Photo credit: BBC
During the height of the Roman Empire, the Emperor would have complete control over his kingdom and all of its people. He would have vast armies at his disposal and would own great swathes of land stretching from the coasts of Britain to the sands of Egypt. He was, in every sense of the word, the ruler of the Ancient World.
However, there was one caveat.
You see, as there were no democratic elections, nor would any Emperor ever dare ponder the idea of relinquishing their title, the only way for someone to take power from them was to take it by force. This made Emperors paranoid. They would constantly question the loyalty of their subjects and look for threats even where none existed.

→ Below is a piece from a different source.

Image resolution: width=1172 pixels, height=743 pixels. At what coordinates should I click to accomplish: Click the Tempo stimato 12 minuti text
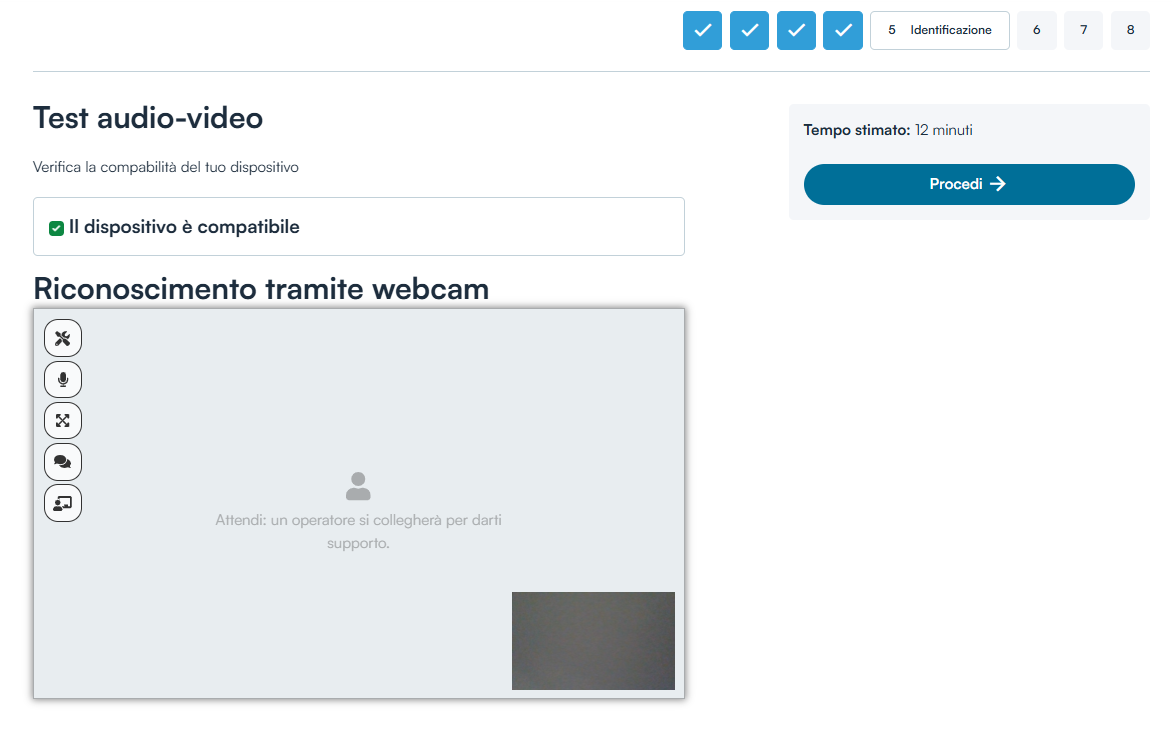(888, 130)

As we saw in Monday night’s episode of Peaky Blinders, aptly titled, ‘Black Cats’, Thomas Shelby is an Emperor who fears that someone will take his power from him. But is he looking in the right place?
In my previous review, I suggested that Arthur would be the one to try and snatch Tommy’s crown from him (and still do) but now it seems that a new contender has been thrown into the ring. After Tommy receives a phone call from suspiciously concerned members of the IRA, it is revealed that, whilst traveling back from America, Michael may have been conspiring with a notorious Glasgow gang known as the ‘Billy Boys’ to overthrow him. The kingpin’s paranoia takes hold and, upon Michael’s return to Birmingham, Tommy essentially ostracizes Michael from the family. Whether guilty or not, I’m sure this is the last thing that Michael was hoping for considering he’s already fallen from Tommy’s grace twice before; once for betraying him to Luca Changretta in Season 4 and then again when he lost all the Blinder’s money on the stock market. I am absolutely certain that Michael is innocent, but you can be sure if he wasn’t family he’d be somewhere at the bottom of a river by now.
As if to add to Tommy’s paranoia and fear of losing control, we also find out that Linda and Lizzie are plotting to make some sort of move against him. Both women see that Thomas is set on a course for his own destruction and that the Shelby Empire is beginning to crumble. Linda is also still begging Arthur to assist her but it seems that Arthur is having none of it (give it time). What the power play of the two femme fatale’s will be still remains to be seen but this is a clear sign that even those closest to Tommy no longer consider him a threat.
The gradual decline in Thomas Shelby’s mental state seems to be emerging as the main focus for this season. The showrunners of the hit BBC drama have never been shy about highlighting the extent of his deteriorating psyche, but never before have we seen it leave the once suave, cool-headed anti-hero so completely vulnerable. On two occasions now, Shelby has been an inch away from taking his own life. The first incidence occurred when he held a gun to his head straight after shooting his own horse in Sunday night’s ‘Black Tuesday’ and the other occurs in this latest chapter when he dares himself to set off a landmine. It’s a sad tale of a man who has given everything to own the world but doesn’t have enough life left to live in it. It’s also a tragic reminder that no matter how great the victory, Thomas Shelby will never feel at peace.
Turning our attention now to the big bads of this season, the aforementioned “Billy Boys” are the newest moustache twirlers looking to take a slice out of Tommy’s turf. After leaving an effige of Tommy nailed to a cross outside his country estate and surrounding it with landmines (thereby almost inadvertently blowing up Tommy’s son) the anti-Catholic movement, led by Jimmy McCavern, ambush Aberama Gold and his son Bonnie whilst they camp. The latter is brutally beaten and hung on a cross similar to the one found on Tommy’s grounds. McCavern then remorselessly executes Bonnie whilst Aberama can do nothing but look on. Actor Brian Gleeson, who portrays the Scottish mob boss, brings a very blunt and aggressive attitude to the role, one that will marry up well with Tommy’s cold and calculated persona when the two inevitably come face-to-face.
The “Billy Boys” are not at all fictionalised and are in fact cemented in 20th Century British history. The organised crime group ran a large part of the east end of Glasgow between the 1920’s – 1930’s and their leader, Billy Fullerton (who Jimmy McCavern is based on) had links with Sir Oswald Mosely, the far-right leader of the British Union of Fascists.
Speaking of Oswald Mosley, the slimy, self-entitled politician approached Tommy this week asking him to make contact with an undisclosed group in Belfast. The reason for this was never discussed but we can all safely assume that Mosely will be looking to use Tommy to meet his own nefarious ends. Sam Claflin, who plays Mosley, does so like a classic Bond villain. He relishes any opportunity to act as the superior douchebag and does so with a punchability I’ve not seen in a long time.
‘Black Cats’, as well as introducing us to new foes, shows us just how far down the rabbit hole Tommy Shelby has fallen. His deteriorating mind is solely focused on self-preservation and the list of those he trusts is getting shorter by the episode. It will be interesting to see who will be the one to drive the knife into his back however my money is still firmly on Arthur. Et tu, brother?